What would be even more useful is to have documents, like the TRMs, make reference to all these other documents (by name or preferably by link) where applicable. The easiest topic for me to again reference is PRUs, so in the section that talks about the PRU subsystem, let the reader know there are additional resources for the PRU (performance docs, compilers, assemblers, inter-process com technique documents, example code, etc). But even things like UARTs that are configured via registers, if there is more info in the Registers doc, refer off to which doc has that info for more reading. Although if the registers are relevant to operating the UART, I’d rather have that in the TRM, even if it makes the TRM 10,000+ pages. That’s hardly a concern today where everything is digital, and nothing actually printed anymore.

I know there are Technical Document authoring solutions that can help with this. One that comes to mind is AuthorIt. It’s not cheap, but it does let you make topics their own entity (e.g. PRU_ICSS or PRU_ICSSG documentation), and then link those topics into NUMEROUS other documents that all need that info. Then if you ever update/add to that topic, you can automatically reversion & republish all documents that contain that info. I assume TI is using documentation technologies like this. But I’m wondering how effectively they are being utilized. I suspect there are no automated procedures in place to republish updated documents, whether the trigger be when a single topic gets updated or just once a year. I have no problem with keeping my PDFs up to date as long as they are clearly versioned so I can see that I have version 12, but version 18 is now available.

It is also nice to be able to get previous revisions. It’s not something that is used regularly, but sometimes in the process of editing or refactoring documentation, things get removed/relocated…and sometimes those removals are not an overall improvement for SOME documents (but were necessary for others), so being able to get previous versions of a given document is often valuable. Unfortunately, this does require quite a bit of storage space and while this is nice, I get that the cost/benefit ratio often isn’t in favor of doing this. And dynamically re-generating previous revisions from the documentation database, on demand, is also not easy to do or to make secure. But I thought I’d mention it.
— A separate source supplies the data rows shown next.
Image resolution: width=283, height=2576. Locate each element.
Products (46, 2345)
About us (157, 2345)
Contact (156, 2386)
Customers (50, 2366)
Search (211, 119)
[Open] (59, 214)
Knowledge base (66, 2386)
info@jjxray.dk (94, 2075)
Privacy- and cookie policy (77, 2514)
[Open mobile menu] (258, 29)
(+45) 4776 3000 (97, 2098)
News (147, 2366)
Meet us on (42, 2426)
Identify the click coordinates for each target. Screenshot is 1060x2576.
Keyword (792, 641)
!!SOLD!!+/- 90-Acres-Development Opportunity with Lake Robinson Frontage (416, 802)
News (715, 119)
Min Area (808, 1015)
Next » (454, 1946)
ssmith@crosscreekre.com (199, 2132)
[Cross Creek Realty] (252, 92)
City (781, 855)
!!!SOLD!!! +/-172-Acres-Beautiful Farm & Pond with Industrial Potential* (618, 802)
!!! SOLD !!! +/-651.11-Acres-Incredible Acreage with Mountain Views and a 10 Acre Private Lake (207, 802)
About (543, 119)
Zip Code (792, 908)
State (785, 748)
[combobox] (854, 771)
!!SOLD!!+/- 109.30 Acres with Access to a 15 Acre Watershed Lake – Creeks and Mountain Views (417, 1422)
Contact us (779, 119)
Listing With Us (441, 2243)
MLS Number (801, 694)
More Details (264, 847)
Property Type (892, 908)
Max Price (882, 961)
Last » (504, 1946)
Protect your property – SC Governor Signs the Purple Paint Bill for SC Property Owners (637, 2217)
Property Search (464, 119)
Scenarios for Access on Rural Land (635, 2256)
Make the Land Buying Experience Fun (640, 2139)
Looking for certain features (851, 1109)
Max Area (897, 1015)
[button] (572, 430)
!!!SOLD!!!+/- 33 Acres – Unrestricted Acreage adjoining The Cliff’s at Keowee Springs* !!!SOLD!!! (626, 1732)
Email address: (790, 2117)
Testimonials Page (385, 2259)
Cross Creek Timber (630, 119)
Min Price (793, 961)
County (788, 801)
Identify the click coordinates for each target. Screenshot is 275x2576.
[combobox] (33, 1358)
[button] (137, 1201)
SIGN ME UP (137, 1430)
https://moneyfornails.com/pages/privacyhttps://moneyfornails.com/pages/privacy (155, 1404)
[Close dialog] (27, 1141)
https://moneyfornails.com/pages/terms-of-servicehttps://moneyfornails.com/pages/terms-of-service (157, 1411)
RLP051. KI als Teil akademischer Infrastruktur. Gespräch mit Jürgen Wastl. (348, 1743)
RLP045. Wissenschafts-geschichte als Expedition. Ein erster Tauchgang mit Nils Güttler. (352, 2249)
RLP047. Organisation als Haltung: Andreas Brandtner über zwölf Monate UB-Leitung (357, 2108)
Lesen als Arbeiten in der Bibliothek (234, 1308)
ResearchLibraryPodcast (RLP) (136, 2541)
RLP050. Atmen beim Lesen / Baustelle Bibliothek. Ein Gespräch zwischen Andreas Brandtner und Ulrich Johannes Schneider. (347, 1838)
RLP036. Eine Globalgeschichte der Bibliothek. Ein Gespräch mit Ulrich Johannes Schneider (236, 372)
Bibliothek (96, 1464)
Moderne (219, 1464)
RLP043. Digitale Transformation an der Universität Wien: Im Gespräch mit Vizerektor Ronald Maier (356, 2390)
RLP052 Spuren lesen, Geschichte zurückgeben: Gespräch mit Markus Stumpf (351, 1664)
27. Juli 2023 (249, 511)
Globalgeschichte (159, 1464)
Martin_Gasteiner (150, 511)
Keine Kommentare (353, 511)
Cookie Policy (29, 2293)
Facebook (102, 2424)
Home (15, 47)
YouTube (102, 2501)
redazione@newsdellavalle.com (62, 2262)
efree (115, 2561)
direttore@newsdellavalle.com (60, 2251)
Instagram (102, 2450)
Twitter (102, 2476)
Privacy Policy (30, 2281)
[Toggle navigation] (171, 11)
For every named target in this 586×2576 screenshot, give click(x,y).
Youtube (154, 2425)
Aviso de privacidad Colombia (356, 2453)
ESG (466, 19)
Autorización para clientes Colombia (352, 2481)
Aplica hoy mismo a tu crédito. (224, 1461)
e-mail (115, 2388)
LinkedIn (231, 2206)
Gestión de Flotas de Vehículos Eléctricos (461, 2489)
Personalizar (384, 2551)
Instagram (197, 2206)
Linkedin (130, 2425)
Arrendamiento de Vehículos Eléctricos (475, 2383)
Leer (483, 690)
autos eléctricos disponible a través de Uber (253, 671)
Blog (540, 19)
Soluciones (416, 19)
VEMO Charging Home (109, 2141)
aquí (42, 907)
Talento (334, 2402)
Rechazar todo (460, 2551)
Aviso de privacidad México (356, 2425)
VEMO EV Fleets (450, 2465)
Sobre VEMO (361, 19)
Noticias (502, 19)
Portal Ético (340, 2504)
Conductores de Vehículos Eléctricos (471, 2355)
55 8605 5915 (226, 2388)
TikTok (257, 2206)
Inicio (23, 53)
It is good to know that there is recognition of these issues and a desire within TI to correct these issues. I also understand that these more modern chips are orders of magnitude more complicated than the chips of the past (e.g. 8096) and their documentation. So it is, somewhat, unfair to compare the documentation for these products to those much simpler offerings. A single Cortex R5F within the TDA4VM is more complicated and requires more documentation than the original 8096. So complicate that by having multiple groups of them, along side multiple A72s, multiple PRU subsystems, and all the other peripherals, the documentation and organization necessary grows exponentially. Then add that this is not the only product TI sells and documents, and the documentation management is absolutely astronomical. I can appreciate this challenge. And I’m quite aware that these challenges will exist for any vendor.

Sorry for the wall of text…

Haha no worries on the “wall of text”, it’s all very good feedback.

There is the internal system that allows for topic reuse across documents, and it’s something that is being used more and more, but like you mentioned, it’s a bit of a titanic effort with a lot of content having to be moved from legacy sources, updated, cleaned up etc. and when you add in processor, IP versions etc. you can imagine they balloon up in size. A document like Datasheet and TRM being 10K+ pages for a single processor is just part of the story of course, you also have to ensure all the data is accurate and a lot of it needs to be bench characterized across PVT, so simple parameters in these end up taking quite a bit of effort to generate and get reviewed etc.

But yes, there is definitely a large scale effort to constantly improve documentation and searchability, a lot of it is in place, a lot of it is an ongoing task but I think there’s an overall positive outlook from my point of view.